It is remarkably fitting that Kingsley’s controversy with Newman began with his review of a History of Tudor England. Oddly enough, the history in question was by J. A. Froude, the violently anti-Catholic younger brother of Newman’s friend Richard Hurrell Froude. Kingsley begins his review with fulsome praise for the newly awakened historical consciousness of his generation. He even praises the Oxford Movement for contributing to knowledge of history. (212) But the effect of the praise is short lived as the rest of the review is concerned with attacking the view of British history which the Oxford Movement – and especially converts from it to “Romanism” – had developed. He analyzes the reign of Queen Elisabeth, which he reads as the story of the shaking off of the evil influence of Catholicism.
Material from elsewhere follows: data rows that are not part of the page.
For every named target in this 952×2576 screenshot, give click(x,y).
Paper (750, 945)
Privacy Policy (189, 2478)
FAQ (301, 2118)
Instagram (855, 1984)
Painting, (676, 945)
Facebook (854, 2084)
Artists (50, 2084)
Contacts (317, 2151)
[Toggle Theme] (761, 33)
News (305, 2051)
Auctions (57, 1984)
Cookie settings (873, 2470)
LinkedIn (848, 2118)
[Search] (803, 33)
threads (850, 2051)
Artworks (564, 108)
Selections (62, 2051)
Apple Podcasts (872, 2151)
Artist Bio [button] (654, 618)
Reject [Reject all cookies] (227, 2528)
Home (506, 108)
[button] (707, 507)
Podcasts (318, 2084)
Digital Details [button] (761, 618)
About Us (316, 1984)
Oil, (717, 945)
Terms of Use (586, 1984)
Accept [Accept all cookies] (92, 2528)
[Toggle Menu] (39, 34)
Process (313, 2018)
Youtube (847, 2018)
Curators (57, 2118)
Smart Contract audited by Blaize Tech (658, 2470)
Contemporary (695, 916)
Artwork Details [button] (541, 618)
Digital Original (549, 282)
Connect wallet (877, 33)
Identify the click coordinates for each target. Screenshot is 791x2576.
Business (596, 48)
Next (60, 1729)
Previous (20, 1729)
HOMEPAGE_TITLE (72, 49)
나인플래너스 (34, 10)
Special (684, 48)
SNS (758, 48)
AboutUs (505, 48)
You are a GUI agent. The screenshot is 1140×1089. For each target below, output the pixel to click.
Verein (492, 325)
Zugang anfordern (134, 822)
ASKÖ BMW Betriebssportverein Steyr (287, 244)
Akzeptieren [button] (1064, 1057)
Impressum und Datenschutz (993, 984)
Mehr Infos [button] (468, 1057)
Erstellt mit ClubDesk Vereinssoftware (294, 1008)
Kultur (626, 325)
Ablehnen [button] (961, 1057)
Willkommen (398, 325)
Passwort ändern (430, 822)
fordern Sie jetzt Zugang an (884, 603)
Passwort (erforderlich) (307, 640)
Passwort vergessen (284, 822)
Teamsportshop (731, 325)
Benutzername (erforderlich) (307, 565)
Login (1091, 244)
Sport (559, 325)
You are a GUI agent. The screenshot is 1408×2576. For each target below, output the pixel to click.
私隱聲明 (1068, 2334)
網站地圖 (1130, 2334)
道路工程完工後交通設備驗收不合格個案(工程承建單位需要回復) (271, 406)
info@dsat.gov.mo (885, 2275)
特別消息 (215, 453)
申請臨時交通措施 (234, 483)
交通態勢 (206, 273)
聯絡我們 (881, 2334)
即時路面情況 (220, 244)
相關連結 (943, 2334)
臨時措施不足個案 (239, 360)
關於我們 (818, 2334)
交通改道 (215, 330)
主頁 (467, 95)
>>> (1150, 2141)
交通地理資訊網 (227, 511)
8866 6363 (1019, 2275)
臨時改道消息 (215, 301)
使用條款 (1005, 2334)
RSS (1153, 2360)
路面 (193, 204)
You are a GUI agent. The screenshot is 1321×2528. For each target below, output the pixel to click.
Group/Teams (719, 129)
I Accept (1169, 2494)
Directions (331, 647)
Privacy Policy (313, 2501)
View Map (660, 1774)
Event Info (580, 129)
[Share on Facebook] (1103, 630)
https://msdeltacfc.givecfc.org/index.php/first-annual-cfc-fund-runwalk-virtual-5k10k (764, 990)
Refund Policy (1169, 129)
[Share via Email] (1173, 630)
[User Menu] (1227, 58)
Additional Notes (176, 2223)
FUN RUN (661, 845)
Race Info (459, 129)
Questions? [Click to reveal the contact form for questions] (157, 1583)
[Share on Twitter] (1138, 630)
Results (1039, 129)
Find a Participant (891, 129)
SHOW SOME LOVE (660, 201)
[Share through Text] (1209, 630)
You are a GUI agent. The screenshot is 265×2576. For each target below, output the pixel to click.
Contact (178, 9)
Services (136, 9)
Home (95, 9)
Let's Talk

He closes with an appeal to remember that Elisabeth’s cause was “the cause of freedom and of truth, which has led these realms to glory,” and a warning against the anti-English attitude of “those who have lately joined, or are inclined to join, the Church of Rome,” and are teaching the young to prefer “the cause of tyranny and of lies,” which Elisabeth opposed. “After all,” he closes, “Victrix Causa Diis placuit. ” It was a thought dear to his heart: the successful cause is right! (224)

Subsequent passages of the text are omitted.